Stored data:
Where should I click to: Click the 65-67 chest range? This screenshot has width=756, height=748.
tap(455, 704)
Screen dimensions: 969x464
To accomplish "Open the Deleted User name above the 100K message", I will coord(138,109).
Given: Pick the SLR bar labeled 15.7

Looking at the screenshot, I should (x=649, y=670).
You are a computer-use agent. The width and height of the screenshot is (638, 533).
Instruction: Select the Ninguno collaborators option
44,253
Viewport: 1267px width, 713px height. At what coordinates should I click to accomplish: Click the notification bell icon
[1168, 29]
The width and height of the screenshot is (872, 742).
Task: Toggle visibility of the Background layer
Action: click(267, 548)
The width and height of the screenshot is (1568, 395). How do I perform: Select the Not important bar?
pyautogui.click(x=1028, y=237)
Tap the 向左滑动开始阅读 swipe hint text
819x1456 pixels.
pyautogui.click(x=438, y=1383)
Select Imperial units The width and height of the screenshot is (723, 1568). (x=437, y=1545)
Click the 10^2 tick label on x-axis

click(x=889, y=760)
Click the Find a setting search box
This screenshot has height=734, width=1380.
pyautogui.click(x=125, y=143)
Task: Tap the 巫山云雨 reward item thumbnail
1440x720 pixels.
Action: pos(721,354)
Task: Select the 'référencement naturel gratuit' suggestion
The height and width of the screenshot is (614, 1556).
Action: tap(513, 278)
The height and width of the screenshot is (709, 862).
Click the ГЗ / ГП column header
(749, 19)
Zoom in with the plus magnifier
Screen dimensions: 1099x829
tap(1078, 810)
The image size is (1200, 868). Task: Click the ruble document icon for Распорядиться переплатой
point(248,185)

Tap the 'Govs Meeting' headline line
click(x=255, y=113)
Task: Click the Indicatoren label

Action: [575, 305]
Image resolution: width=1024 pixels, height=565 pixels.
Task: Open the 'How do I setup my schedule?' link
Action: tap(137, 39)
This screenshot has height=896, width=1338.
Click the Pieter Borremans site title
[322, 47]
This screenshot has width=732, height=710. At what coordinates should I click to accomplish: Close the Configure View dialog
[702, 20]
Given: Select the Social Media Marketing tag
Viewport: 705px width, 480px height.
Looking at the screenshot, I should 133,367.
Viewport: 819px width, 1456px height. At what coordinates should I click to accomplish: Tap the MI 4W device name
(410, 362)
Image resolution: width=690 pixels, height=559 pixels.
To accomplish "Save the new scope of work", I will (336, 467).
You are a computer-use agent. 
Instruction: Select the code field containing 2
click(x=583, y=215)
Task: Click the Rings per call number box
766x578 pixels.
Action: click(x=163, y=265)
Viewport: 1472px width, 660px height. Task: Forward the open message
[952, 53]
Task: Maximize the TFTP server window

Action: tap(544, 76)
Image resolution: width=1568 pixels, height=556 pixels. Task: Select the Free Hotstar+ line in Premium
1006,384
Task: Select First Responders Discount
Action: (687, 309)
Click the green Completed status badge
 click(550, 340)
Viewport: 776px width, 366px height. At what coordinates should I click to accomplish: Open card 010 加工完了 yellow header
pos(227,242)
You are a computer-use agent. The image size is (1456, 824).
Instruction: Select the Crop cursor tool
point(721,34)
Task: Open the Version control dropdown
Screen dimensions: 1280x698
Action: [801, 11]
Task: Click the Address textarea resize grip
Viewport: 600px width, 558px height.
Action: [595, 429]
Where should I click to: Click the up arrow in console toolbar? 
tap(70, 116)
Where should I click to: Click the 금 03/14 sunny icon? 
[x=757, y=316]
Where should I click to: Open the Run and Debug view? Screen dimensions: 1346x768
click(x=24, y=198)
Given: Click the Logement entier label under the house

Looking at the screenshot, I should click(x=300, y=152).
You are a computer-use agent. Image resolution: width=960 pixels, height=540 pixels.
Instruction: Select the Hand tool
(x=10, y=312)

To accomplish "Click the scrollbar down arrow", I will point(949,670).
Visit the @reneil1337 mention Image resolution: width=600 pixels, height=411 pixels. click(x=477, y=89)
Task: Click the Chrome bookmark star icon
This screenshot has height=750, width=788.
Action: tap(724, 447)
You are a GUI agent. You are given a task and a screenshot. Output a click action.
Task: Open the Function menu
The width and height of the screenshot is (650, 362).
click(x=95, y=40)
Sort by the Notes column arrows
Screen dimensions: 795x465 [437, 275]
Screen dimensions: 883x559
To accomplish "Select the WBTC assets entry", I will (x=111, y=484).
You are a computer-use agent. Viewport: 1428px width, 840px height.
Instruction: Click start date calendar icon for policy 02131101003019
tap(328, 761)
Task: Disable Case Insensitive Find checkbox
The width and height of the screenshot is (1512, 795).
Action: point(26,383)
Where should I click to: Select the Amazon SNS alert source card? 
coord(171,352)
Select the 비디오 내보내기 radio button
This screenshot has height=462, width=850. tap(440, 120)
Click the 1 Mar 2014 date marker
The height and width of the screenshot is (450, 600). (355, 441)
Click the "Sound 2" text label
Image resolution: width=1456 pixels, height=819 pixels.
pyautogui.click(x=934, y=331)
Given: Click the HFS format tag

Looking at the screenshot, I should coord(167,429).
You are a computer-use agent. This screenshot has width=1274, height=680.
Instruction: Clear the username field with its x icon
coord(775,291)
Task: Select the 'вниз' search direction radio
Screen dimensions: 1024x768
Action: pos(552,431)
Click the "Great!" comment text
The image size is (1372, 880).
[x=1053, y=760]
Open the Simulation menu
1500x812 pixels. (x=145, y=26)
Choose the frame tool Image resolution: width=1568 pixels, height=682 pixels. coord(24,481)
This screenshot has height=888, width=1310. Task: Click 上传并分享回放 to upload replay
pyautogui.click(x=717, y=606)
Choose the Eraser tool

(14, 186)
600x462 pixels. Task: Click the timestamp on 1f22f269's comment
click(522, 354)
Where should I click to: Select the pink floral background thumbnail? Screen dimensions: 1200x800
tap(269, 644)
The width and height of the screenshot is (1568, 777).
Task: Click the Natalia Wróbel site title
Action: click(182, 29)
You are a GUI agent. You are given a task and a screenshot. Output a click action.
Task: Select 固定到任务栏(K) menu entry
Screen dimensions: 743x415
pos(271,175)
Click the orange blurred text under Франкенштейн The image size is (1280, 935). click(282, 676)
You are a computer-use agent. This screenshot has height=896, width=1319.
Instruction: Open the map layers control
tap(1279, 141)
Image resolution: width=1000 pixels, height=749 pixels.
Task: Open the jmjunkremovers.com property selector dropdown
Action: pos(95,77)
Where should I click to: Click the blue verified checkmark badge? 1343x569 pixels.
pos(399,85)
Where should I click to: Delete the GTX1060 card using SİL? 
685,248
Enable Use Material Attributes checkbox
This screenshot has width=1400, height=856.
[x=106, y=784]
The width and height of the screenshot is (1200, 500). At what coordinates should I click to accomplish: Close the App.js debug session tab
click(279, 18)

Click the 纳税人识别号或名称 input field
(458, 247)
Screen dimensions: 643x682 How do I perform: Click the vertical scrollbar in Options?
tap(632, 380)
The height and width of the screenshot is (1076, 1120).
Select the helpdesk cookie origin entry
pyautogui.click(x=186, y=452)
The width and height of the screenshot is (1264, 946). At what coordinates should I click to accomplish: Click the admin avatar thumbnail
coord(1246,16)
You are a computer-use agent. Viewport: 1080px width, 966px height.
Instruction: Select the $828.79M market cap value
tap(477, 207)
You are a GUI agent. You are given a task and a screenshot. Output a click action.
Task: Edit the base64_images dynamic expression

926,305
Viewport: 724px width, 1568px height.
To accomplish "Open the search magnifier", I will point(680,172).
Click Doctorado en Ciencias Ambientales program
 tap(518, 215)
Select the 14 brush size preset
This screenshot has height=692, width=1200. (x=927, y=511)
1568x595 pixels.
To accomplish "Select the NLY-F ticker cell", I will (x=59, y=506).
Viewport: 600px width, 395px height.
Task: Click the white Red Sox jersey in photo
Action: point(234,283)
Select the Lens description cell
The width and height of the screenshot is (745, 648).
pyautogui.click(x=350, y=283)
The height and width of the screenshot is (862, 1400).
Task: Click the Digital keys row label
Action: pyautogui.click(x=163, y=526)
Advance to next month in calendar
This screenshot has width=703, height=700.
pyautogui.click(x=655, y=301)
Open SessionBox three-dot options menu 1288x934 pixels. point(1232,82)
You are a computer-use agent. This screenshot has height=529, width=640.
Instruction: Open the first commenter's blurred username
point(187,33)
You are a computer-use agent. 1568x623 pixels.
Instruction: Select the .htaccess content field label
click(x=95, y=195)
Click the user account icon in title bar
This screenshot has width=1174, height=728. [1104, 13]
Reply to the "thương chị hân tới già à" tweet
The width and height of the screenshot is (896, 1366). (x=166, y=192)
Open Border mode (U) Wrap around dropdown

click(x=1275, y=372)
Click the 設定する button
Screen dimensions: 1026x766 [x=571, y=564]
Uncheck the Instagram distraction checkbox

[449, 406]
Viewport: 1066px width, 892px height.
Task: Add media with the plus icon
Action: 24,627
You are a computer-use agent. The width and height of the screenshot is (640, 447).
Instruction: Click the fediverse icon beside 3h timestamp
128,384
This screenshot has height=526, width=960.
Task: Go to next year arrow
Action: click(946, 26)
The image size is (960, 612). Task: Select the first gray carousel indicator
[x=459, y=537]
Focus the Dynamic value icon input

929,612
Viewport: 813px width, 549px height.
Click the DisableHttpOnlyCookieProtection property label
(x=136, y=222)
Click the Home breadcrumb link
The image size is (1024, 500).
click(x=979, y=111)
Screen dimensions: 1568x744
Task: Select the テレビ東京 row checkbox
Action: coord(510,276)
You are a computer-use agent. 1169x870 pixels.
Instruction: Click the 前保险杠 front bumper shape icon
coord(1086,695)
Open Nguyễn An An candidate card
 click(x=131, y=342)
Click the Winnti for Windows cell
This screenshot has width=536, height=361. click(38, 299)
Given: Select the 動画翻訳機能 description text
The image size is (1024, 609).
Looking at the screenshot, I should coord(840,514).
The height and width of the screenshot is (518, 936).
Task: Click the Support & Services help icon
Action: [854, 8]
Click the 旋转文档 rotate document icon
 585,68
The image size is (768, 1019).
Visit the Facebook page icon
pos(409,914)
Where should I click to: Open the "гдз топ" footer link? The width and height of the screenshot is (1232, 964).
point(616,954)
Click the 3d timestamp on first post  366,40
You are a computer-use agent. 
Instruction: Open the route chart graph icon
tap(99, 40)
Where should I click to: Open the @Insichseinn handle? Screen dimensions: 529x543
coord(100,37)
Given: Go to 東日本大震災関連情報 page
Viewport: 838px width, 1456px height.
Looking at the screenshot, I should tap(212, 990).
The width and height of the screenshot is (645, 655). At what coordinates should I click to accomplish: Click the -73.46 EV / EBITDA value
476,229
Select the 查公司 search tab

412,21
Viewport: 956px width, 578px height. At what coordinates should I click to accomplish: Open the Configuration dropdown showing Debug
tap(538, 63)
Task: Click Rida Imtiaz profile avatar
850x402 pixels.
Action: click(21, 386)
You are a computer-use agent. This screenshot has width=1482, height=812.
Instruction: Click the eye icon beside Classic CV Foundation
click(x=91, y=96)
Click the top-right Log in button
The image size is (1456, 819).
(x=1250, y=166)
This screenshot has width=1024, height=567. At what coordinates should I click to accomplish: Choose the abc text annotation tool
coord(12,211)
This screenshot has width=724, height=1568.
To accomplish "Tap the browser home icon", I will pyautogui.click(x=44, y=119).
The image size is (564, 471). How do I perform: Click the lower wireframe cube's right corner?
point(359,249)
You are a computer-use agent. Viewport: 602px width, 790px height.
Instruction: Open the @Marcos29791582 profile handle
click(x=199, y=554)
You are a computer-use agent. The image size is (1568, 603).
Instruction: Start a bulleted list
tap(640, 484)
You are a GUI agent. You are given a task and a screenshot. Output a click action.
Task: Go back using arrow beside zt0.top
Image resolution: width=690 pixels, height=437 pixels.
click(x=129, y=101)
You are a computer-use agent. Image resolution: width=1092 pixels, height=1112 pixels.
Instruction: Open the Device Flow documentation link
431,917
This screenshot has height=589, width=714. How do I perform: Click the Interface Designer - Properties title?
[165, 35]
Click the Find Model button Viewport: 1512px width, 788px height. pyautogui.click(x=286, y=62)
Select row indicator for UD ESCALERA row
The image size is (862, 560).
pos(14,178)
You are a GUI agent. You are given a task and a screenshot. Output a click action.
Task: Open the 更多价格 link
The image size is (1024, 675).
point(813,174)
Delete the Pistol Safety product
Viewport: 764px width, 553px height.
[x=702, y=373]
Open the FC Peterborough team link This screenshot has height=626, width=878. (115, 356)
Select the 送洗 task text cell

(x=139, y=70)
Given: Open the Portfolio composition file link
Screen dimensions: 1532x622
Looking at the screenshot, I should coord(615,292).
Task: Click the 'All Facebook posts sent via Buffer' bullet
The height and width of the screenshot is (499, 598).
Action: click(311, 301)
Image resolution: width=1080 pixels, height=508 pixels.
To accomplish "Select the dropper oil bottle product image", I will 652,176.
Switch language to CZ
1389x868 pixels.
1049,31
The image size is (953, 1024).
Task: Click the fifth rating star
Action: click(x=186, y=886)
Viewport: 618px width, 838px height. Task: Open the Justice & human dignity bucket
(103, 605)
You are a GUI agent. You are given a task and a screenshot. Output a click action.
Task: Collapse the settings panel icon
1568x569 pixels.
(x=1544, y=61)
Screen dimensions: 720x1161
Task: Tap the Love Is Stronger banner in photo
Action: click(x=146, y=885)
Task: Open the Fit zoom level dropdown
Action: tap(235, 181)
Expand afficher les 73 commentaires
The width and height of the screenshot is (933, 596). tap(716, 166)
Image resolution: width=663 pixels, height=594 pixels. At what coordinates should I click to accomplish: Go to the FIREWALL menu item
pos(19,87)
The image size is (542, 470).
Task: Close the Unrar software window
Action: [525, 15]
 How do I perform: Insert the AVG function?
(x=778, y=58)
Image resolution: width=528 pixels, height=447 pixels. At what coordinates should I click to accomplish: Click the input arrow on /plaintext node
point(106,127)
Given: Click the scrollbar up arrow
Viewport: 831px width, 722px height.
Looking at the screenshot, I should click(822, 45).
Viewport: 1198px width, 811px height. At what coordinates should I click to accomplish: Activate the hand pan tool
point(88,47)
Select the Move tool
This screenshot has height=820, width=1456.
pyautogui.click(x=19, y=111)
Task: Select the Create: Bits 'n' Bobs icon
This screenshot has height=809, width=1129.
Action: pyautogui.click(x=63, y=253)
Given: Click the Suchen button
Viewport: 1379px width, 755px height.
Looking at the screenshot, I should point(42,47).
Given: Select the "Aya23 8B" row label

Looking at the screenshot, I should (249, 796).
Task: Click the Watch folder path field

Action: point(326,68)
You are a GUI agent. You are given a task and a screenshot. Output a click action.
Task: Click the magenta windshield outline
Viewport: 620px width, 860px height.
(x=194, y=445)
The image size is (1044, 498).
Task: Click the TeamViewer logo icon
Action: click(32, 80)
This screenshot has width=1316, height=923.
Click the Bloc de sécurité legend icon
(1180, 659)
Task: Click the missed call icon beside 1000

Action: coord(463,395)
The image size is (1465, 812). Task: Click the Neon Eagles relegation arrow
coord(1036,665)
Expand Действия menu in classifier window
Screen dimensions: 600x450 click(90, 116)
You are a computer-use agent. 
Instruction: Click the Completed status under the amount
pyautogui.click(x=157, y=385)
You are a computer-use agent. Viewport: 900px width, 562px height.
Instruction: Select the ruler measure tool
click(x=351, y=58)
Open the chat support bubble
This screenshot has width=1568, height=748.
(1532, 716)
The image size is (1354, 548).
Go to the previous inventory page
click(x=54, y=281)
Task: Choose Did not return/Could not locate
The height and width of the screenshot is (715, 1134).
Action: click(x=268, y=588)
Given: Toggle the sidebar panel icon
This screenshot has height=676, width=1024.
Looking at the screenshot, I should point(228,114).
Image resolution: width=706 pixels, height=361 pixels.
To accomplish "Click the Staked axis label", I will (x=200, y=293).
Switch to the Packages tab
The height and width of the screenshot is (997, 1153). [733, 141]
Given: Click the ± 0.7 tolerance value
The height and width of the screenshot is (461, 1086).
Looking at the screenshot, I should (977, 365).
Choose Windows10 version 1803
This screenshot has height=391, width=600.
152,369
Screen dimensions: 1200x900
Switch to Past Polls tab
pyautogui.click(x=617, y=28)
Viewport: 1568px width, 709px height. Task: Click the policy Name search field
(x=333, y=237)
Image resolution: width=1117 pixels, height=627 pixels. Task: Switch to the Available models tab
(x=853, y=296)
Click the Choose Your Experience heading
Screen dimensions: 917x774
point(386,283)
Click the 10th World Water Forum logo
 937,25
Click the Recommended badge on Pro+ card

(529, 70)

### REQUIRED WORK
Wherever the string "panel" appears in the records above, copy the line it sits in.

### ANSWER SPACE
Task: Collapse the settings panel icon
Given: Toggle the sidebar panel icon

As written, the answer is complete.